Your goal: Output as a Markdown table with columns Row and Line the data lines from the one containing "This screenshot has height=811, width=1092." through the one containing "Action: point(1014,119)", both included, skipping blank lines and leaving out the pictures.

Input for this task:
• • • •

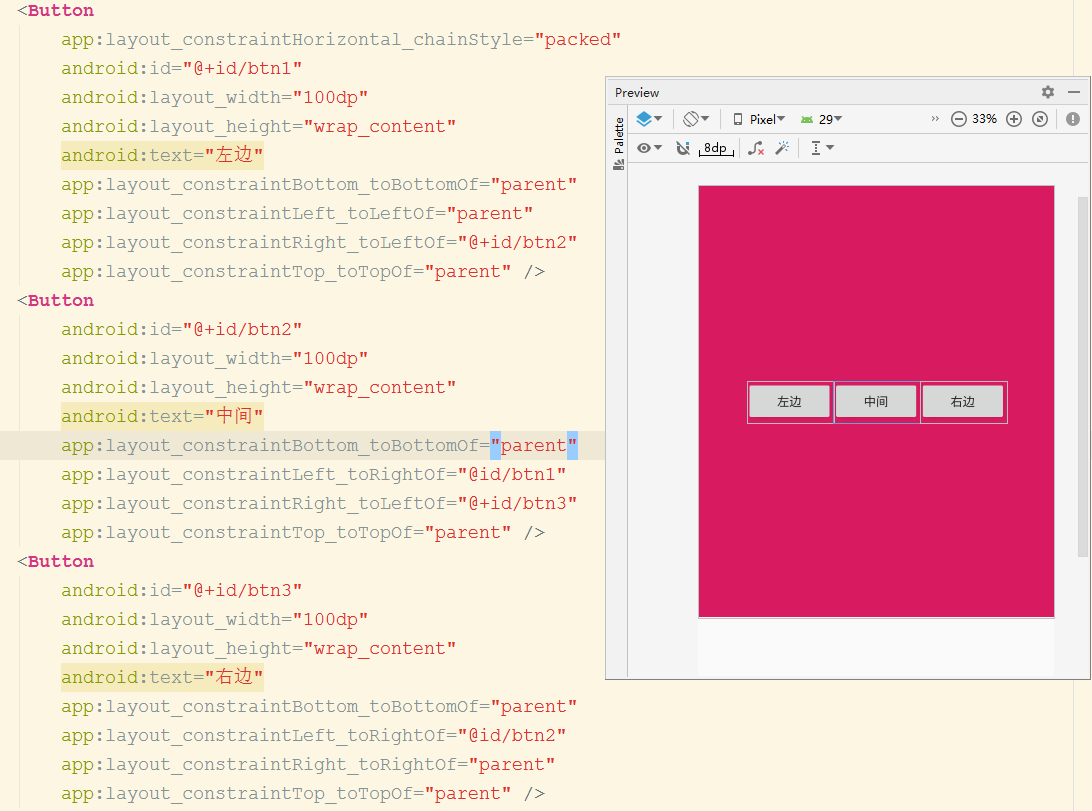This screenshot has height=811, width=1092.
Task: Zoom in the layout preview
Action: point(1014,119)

• • • •

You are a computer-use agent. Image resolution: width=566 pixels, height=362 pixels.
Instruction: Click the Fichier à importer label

• • • •

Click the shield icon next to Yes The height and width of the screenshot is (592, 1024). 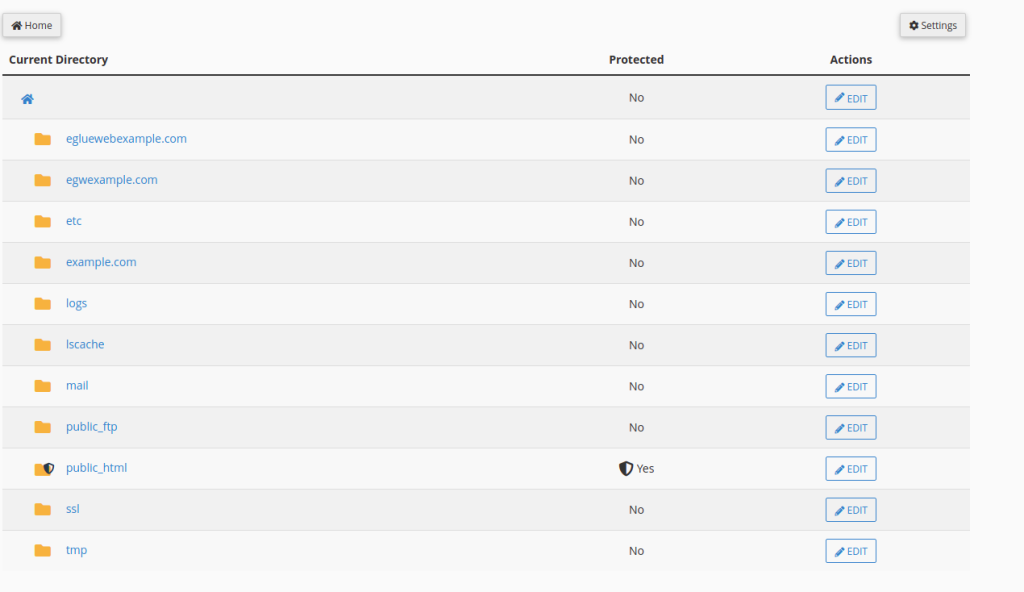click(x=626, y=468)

• • • •

Solution:
| Row | Line |
|---|---|
| 1 | This screenshot has height=811, width=1092. |
| 2 | Task: Zoom in the layout preview |
| 3 | Action: point(1014,119) |